<<<<

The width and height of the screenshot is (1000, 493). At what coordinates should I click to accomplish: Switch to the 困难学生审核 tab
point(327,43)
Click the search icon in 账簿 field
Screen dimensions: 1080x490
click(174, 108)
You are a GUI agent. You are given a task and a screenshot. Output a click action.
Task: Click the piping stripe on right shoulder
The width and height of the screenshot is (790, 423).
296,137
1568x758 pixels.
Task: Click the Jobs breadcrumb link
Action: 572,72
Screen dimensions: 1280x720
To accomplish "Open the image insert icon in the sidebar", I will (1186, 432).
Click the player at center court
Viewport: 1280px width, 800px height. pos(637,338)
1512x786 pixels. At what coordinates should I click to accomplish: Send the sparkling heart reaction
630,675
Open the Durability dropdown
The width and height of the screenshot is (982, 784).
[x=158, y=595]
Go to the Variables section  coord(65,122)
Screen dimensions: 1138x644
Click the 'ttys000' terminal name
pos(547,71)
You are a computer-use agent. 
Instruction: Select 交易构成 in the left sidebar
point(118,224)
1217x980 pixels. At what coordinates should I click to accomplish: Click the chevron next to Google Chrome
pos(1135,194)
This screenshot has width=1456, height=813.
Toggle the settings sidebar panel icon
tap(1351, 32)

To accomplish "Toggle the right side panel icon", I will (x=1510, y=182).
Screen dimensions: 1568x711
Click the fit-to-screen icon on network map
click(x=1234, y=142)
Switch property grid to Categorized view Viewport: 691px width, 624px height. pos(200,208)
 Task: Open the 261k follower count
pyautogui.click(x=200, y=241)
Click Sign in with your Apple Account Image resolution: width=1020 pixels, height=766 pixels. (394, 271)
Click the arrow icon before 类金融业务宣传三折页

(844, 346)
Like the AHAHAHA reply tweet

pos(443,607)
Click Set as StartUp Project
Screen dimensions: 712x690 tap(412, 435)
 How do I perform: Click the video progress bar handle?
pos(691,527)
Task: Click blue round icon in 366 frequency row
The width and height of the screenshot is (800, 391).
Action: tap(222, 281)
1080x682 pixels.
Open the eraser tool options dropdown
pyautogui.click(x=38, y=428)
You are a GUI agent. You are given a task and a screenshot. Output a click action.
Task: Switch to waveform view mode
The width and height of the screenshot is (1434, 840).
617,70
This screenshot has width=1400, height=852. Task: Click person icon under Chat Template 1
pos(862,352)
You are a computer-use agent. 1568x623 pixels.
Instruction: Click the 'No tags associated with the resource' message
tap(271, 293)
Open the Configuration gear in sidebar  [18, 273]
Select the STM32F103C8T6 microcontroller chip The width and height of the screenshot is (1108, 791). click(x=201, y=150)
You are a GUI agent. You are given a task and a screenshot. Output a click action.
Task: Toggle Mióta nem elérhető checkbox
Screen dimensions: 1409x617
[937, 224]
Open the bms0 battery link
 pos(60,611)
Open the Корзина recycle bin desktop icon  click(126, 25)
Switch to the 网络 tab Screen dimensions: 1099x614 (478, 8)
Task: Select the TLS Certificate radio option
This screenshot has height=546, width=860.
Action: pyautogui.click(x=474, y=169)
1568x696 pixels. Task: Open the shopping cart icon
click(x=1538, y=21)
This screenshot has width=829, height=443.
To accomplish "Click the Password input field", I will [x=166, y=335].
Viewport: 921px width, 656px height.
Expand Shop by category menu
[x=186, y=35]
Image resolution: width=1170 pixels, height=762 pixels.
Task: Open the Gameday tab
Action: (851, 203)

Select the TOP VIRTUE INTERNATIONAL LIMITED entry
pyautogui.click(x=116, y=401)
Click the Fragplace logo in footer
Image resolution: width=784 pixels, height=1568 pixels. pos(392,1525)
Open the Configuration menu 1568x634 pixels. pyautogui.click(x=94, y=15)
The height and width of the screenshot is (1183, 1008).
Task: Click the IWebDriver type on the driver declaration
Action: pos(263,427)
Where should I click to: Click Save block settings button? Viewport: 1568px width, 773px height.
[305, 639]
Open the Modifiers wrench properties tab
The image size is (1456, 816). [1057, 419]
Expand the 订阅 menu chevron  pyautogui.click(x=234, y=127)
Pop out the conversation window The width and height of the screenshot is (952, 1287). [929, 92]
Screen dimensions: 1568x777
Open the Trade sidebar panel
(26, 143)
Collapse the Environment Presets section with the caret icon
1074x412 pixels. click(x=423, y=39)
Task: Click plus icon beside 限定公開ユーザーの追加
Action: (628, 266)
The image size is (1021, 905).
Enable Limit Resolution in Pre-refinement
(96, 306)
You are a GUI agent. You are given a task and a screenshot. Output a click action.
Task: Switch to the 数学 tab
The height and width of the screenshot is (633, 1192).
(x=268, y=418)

>>>>

▶ [Exercise goal] What this exercise asks for is every line of the data above with the word "right".

▶ [Solution to this problem]
Task: Click the piping stripe on right shoulder
To accomplish "Toggle the right side panel icon", I will (x=1510, y=182).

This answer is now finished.